Она исчезла в другой комнате. Нордхэген подготовил для меня сюрприз, но я не возражал. Я был благодарен за возможность поужинать с такой роскошной женщиной.
Только в тот момент я заметил, что приемная у Нордхэгена тоже необычная. Кресла обиты тонкой кожей, ковер с длинным ворсом и картины на стенах, похожие на настоящие произведения искусства. Стол Лины Равашоль казался жемчужиной французского антиквариата. На нем стояли телефон и большая хрустальная ваза с огромным букетом живых цветов. На журнальном столике лежали журналы для клиентов – французские, итальянские и британские «Вог», «Вэнити Фэйр», «Нью-Йоркер».
– Вы готовы?
Лина Равашоль вернулась в серебристой шубе.
– Готов.
Рядом с этим сногсшибательным созданием я чувствовал себя бомжом, но если она не возражает, то уж я-то в любом случае не против. Мы дошли до «Фезерс» пешком. Те же два парня без вопросов пропустили нас внутрь. Лина оставила шубу в маленькой гардеробной.
– Давайте выпьем в музыкальном баре, – предложил я. – Если, конечно, у нас есть на это время. Или пойдем сразу ужинать?
– Как хотите, – сказала она. – Мы можем поужинать, когда будем готовы. Еще рано. Напитки были бы кстати.
– Хорошо.
Я чувствовал себя как ребенок, который упустил какую-то бесценную возможность и у которого чудесным образом появился второй, еще более прекрасный шанс. Лина отвела меня к столику в самом дальнем и темном углу музыкального бара. Заказ у нас приняла знакомая нимфа, облаченная в шелковые платки. Лина заказала «Столичную» со льдом, и я почувствовал себя слабаком, потому что выбрал белое вино с содовой. В компании Нордхэгена я был не прочь напиться. Но с этой женщиной мне хотелось попытаться остаться по возможности трезвым. Как говорится, это – совсем другое дело.

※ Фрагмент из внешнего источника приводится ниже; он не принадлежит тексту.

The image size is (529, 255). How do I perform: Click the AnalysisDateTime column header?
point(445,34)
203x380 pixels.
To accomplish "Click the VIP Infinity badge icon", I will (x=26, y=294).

Одна из причин, по которой я предложил выпить в музыкальном баре, заключалась в том, чтобы увидеть реакцию Лины на обнаженную красавицу-официантку. Конечно, я повел себя по-детски, и Лина не обратила на девушку никакого внимания – с тем же успехом нас мог обслуживать рыцарь в доспехах.

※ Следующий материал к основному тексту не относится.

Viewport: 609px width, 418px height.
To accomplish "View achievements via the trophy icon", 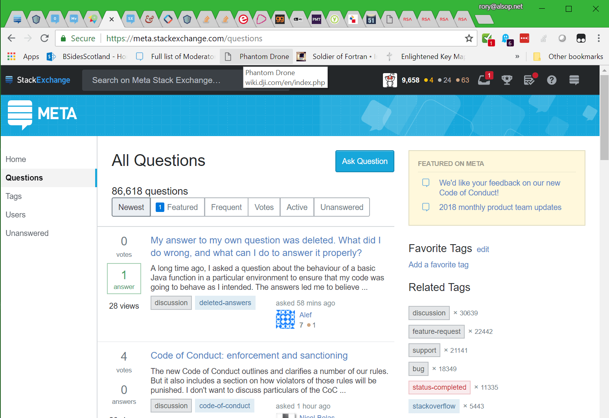I will [x=507, y=80].
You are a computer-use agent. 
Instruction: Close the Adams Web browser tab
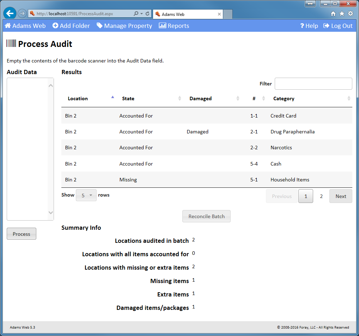(219, 14)
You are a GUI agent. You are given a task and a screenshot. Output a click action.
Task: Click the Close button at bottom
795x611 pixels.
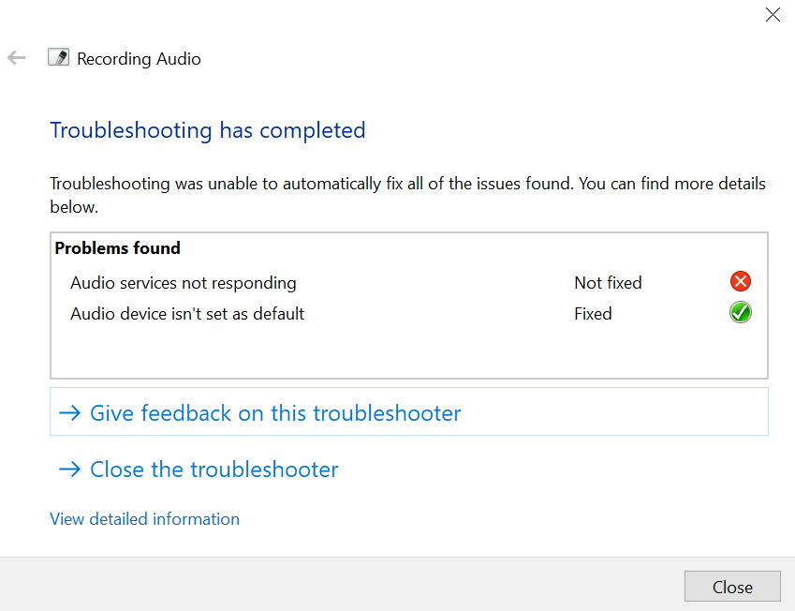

Как и в мой прошлой визит, порции напитков были гигантскими, и вскоре мы с Линой покончили с неловким разговором ни о чем и почувствовали себя более расслабленно. Заказав вторую порцию, мы заговорили о Нордхэгене и «Фезерз». Я почувствовал, что Лина старается не сказать лишнего, но в то же время не заметил, чтобы она что-то от меня скрывала.